### [What you have to do]
Leave out all pictures while you copy the lines exactly from the one with "You are a computer-use" through the last line of the listing.

----- Input for this task -----

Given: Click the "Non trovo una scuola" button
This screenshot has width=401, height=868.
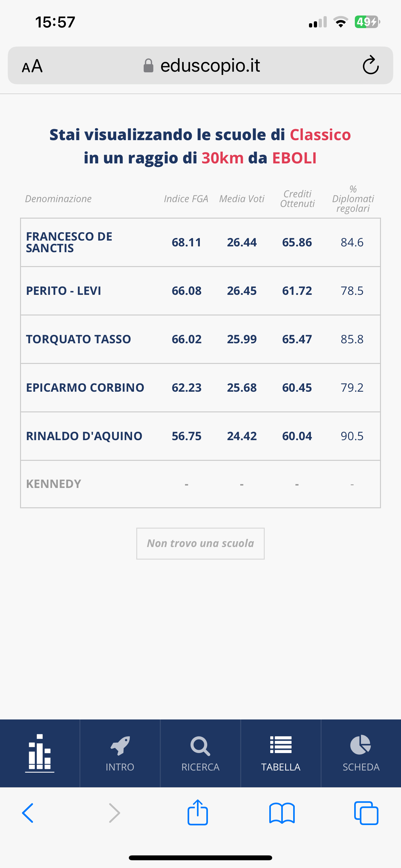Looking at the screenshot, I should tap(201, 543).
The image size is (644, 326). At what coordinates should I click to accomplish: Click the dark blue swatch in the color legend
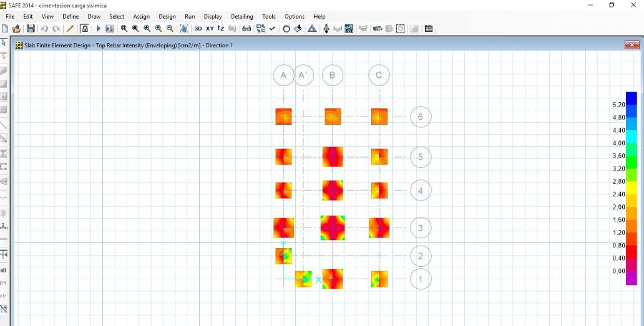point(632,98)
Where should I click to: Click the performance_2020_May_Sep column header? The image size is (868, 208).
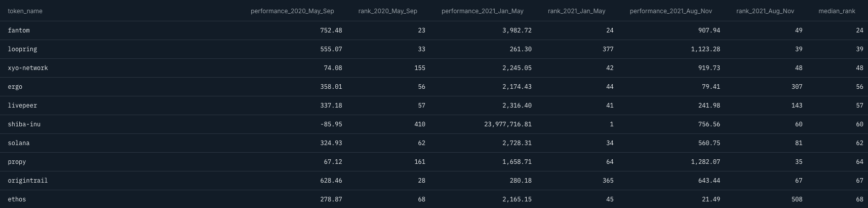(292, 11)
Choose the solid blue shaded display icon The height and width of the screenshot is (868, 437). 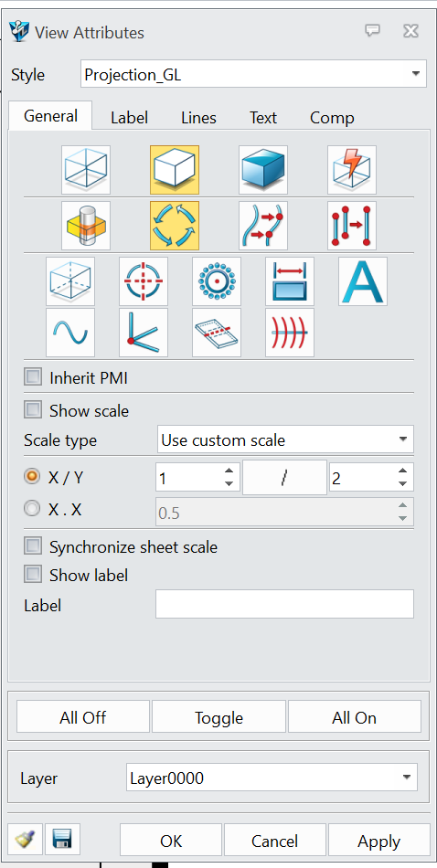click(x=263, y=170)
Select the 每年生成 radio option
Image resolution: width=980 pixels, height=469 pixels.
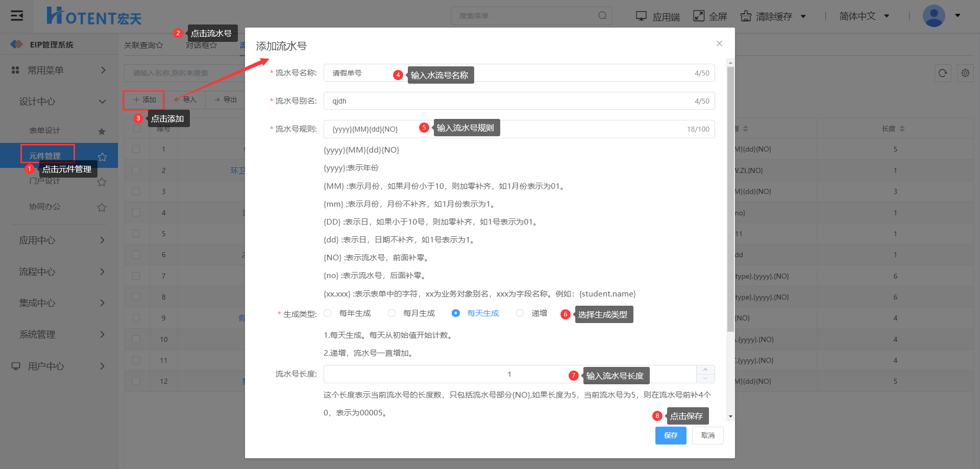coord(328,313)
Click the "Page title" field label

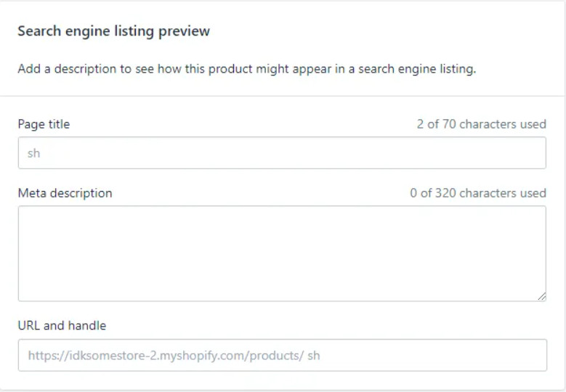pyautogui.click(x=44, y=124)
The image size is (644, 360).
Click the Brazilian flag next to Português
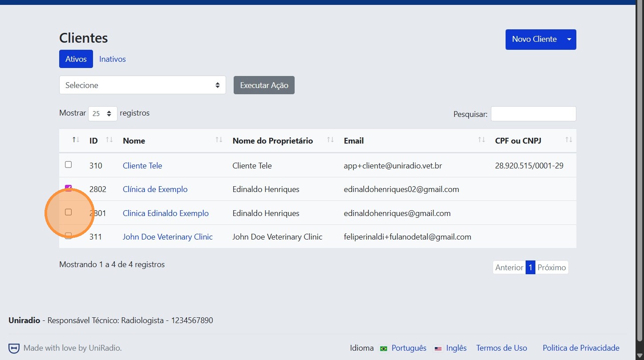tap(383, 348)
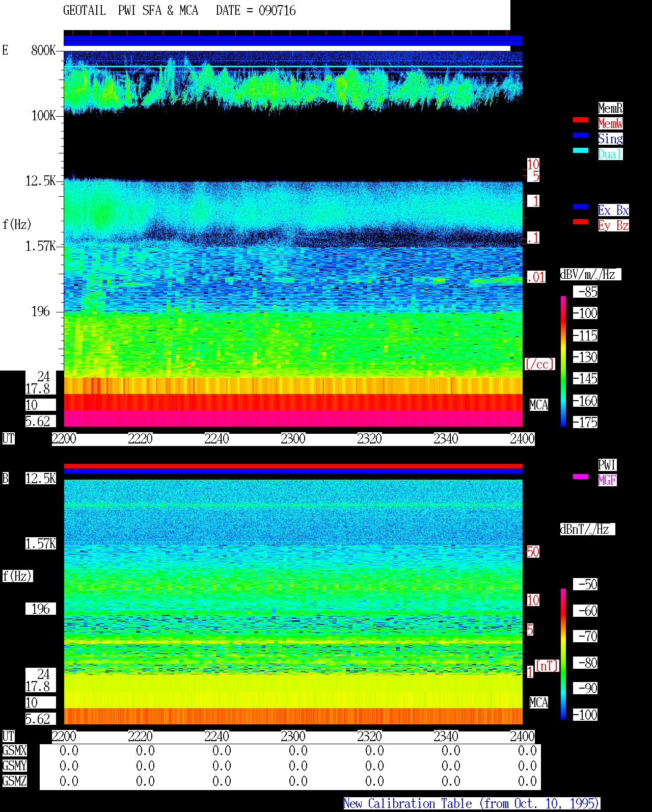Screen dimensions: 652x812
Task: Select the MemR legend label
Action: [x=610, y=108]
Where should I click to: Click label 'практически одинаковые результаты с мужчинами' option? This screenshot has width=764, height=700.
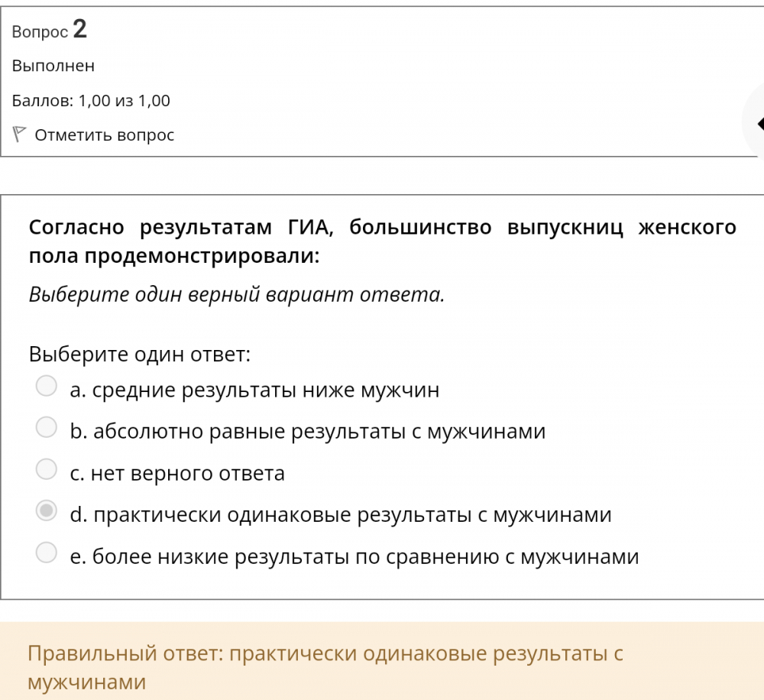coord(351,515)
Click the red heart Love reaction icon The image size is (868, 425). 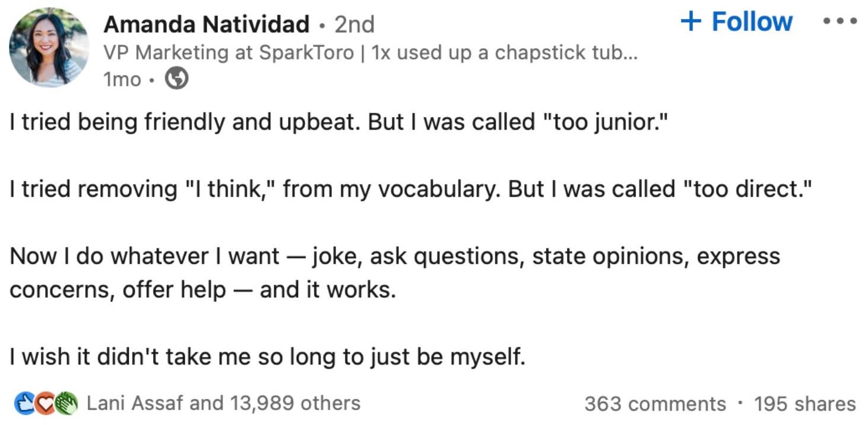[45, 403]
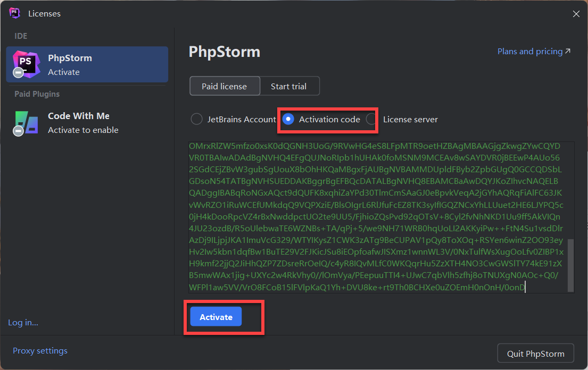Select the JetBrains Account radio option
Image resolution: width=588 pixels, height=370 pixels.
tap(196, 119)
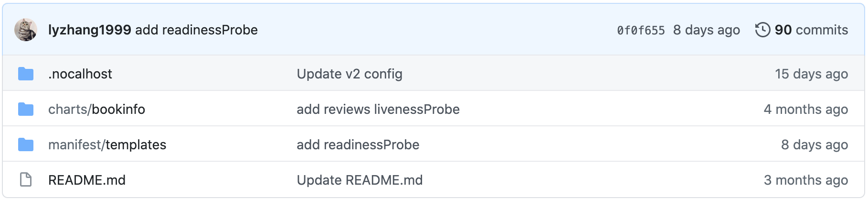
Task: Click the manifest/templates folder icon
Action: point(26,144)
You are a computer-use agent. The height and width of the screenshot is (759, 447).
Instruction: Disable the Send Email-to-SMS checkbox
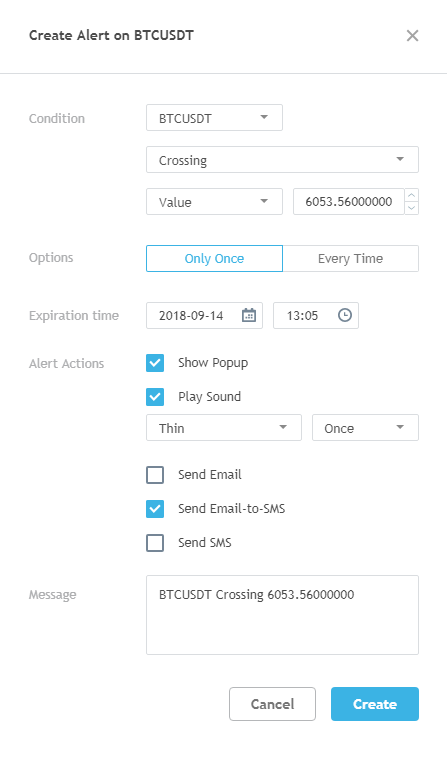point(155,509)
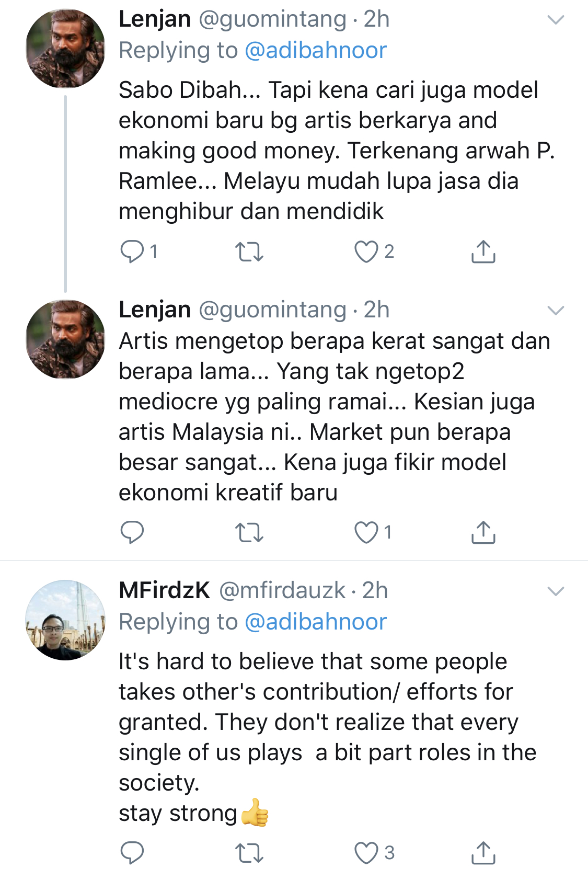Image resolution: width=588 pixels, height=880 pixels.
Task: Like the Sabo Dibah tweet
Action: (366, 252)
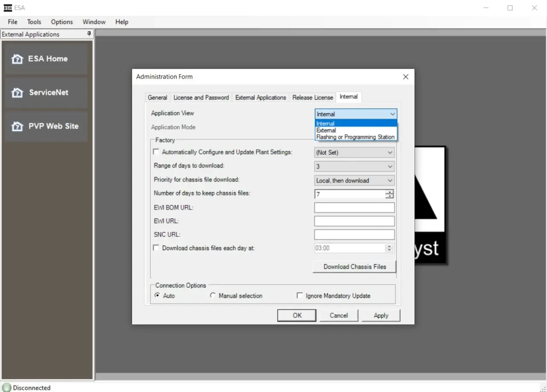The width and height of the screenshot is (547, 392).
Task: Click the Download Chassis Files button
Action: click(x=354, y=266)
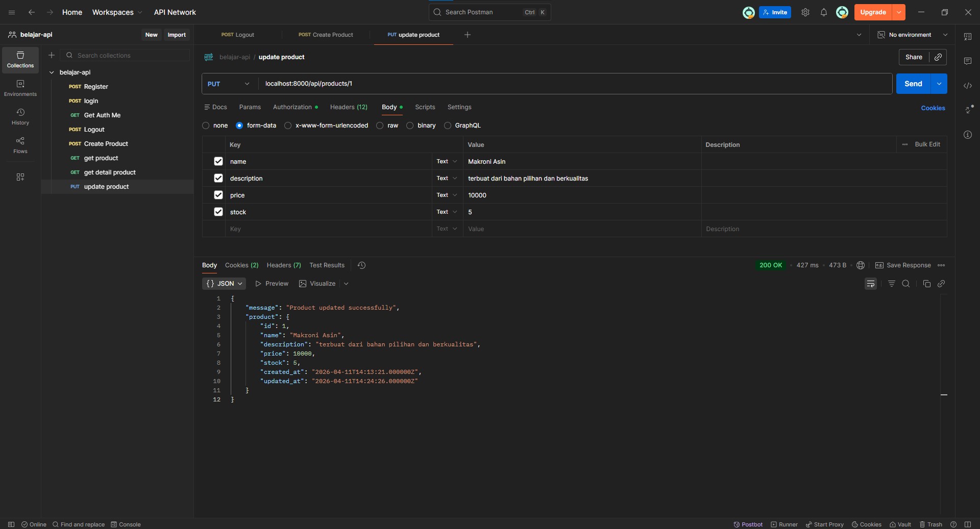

-----

### [Answer to the exercise]
You are a computer-use agent. The height and width of the screenshot is (759, 447).
Instruction: Disable the Send Email-to-SMS checkbox
point(155,509)
Image resolution: width=588 pixels, height=880 pixels.
Task: Like the Sabo Dibah tweet
Action: (366, 252)
The width and height of the screenshot is (547, 392).
Task: Click the Download Chassis Files button
Action: click(x=354, y=266)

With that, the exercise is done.